### PAGE EXCERPT
Professor Michael Cox
Associate Fellow, US and the Americas Programme
Biography
Professor Michael Cox is associate fellow for the US and the Americas Programme at Chatham House, previously serving as chair of the United States Discussion Group at Chatham House.
He is an advisor to the Gilder Lehrman Institute of American History and a guest professor at CERIS. He regularly lectures to universities worldwide as well as to government bodies and many private companies. He has previously served as senior fellow at the Nobel Institute in Oslo; as visiting professor at the Centre for Defence and Strategic Studies in Canberra, Australia, and as chair of the European Consortium for Political Research.
Professor Michael Cox is a founding director of LSE IDEAS. He was director of LSE IDEAS between 2008 and 2019 and now holds a senior fellowship. He is also emeritus professor of International Relations at LSE.
He was appointed to a chair at the LSE in 2002, having previously held positions in the UK at The Queen’s University of Belfast and the Department of International Politics, Aberystwyth. He helped establish the Cold War Studies Centre at the LSE in 2004 and later co-founded LSE IDEAS in 2008 with Arne Westad.

### INFORMATION SHOWN

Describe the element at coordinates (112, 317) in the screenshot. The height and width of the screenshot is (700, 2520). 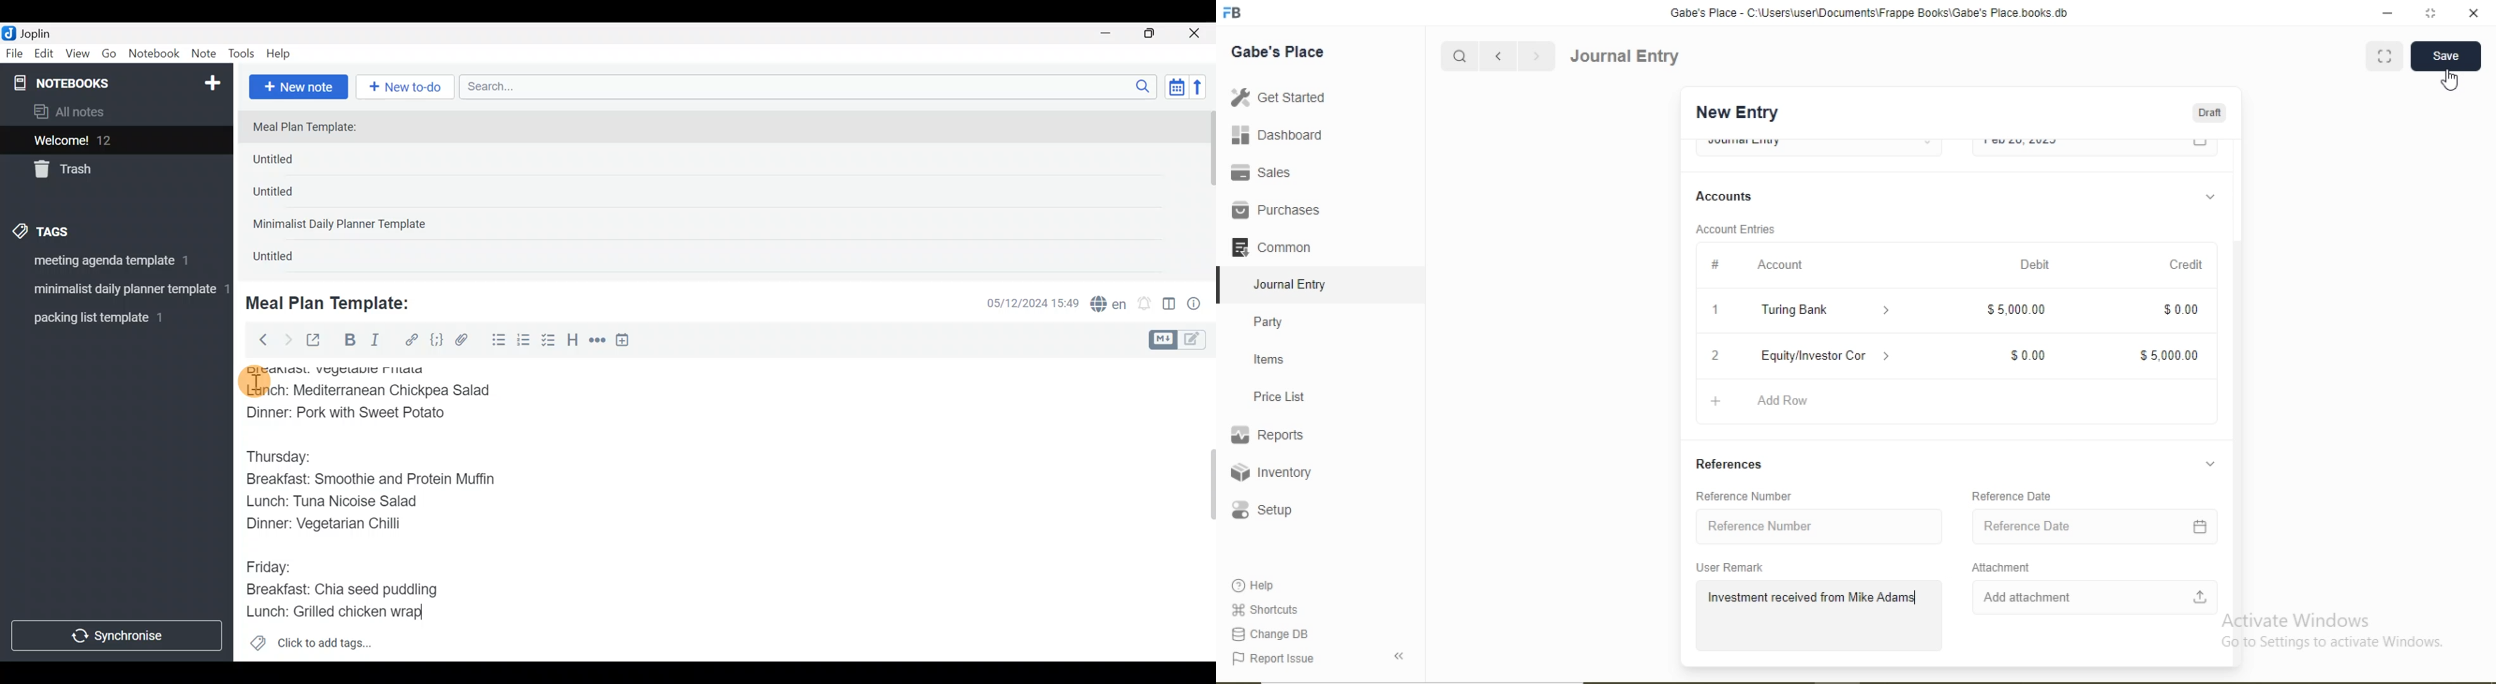
I see `Tag 3` at that location.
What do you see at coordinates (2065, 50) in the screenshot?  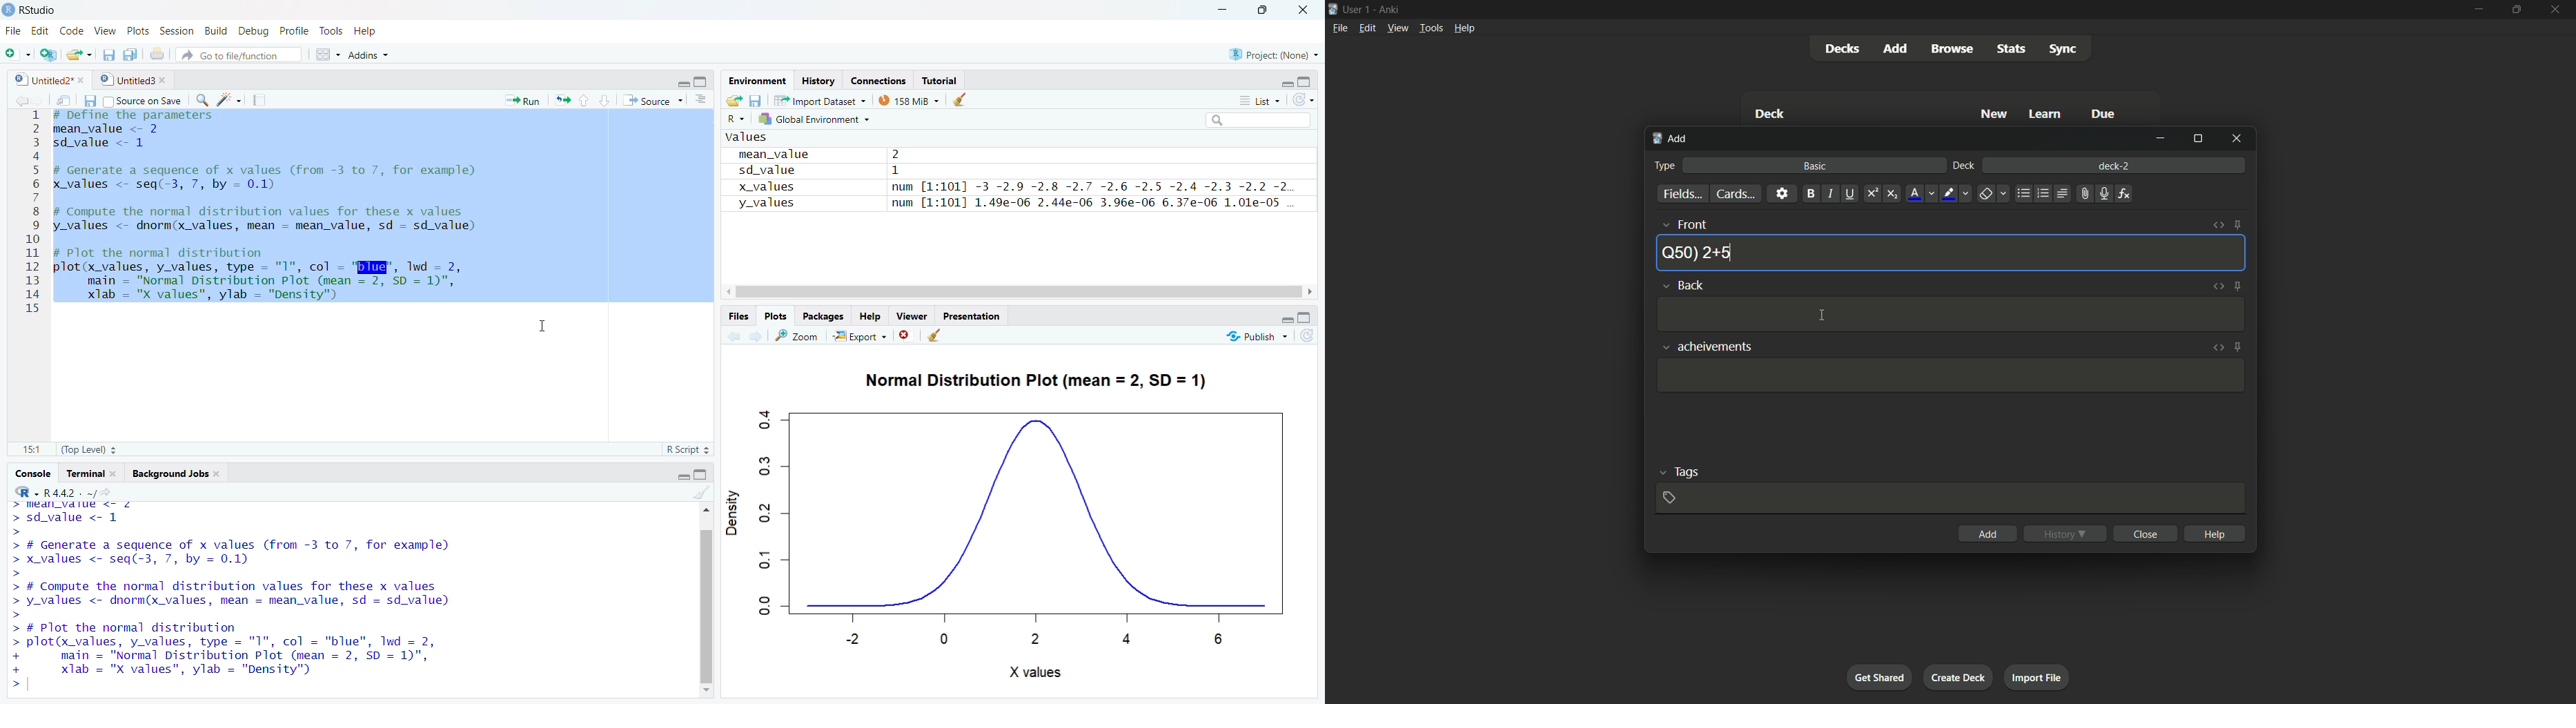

### GIVEN REQUEST
Summarize the biography of Professor Michael Cox in two sentences. Work from the biography alone, not from the data.

### WORKED ANSWER
Professor Michael Cox is associate fellow for the US and the Americas Programme at Chatham House, an advisor to the Gilder Lehrman Institute of American History, a guest professor at CERIS, and emeritus professor of International Relations at LSE. He co-founded LSE IDEAS with Arne Westad in 2008, served as its director until 2019, and now holds a senior fellowship there.